Wednesday, September 15, 2010

Wine's Bargain Bin Still Getting Deeper

I've been assembling a case of wine from our son's birth year. The idea is that when he's 21 we'll split it. He has to drink 6 bottles with us, and can do with the other six whatever it is a twenty-one year old does. No one particular wine, no one particular region.

2006 was a pretty good vintage if you're stretching your dollar and looking for wine that'll age for 15-20 years. There was flooding in Napa Valley, but there was a dry and hot stretch that got things mostly back on track. My view is there's only so bad that a bottle of wine from a reasonably distinguished producer can be. I don't drink J Daniel Cuvee or even Jordan Cabernet often enough to appreciate year over year change.

So we started with a few bottles of Bordeaux, and then moved on to California. My wife and I have fond memories of a lot of wines and wineries, and then there are the handful of cult winemakers that I'm cultish about. We maxed out our case before I could even get to Italy or Spain.

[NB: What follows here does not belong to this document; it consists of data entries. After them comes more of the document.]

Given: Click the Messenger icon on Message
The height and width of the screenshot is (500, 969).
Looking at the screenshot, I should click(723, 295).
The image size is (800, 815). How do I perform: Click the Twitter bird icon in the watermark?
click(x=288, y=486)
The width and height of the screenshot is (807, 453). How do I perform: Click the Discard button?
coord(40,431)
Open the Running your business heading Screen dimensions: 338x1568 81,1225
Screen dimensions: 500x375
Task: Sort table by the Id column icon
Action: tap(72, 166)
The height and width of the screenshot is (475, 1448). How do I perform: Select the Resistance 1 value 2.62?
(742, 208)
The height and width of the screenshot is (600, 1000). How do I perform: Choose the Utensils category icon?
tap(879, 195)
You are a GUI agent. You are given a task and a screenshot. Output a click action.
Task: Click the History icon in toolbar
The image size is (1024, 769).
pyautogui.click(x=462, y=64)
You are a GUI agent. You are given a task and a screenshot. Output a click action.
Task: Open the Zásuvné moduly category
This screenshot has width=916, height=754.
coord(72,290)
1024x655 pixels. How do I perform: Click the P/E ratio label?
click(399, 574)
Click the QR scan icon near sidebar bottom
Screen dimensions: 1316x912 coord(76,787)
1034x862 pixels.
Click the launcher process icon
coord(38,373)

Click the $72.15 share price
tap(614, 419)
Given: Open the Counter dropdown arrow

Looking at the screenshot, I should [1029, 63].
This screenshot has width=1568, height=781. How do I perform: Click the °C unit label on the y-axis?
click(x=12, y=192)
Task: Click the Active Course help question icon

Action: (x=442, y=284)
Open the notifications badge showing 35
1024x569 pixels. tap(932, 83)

And as we get further from 2006, bigger and bigger name wines are finding their way into Wine Dot Com's close out channels. Like their Private Cellar (you can sign up for the emails using that link). You can't see the price for the private cellar wines until you enter a code. I also receive emails from a Wine Dot Com staffer with deals that are pretty good on wine that can be hard to find. You can only buy the wine directly from the email, it won't appear on the website or, at least, won't appear on the website at the same price. It's fairly targeted marketing and I'm falling for it about once a month.

I'm also buying wine that I had previously rationalized as uninteresting mostly because I couldn't afford it. I enjoy Ridge wines, but had always dismissed their Montebello cabernet until it was offered by wine.com for well under one hundred dollars a bottle. Similarly Caymus and Stags Leap. Come to think of it, I'd always found Wine Dot Com uninteresting. Their collection wasn't varied enough to keep me engaged, and the price point wasn't great - particularly once you factored in shipping; usually took a gift certificate to get me there.

In April of this year, in a post titled The Coming Carnage in the California Wine Industry, I read about Wine 'til Sold Out for the first time. Checking the link just now, they had an '05 Brunello that Robert Parker had rated at 90 points for 40% off.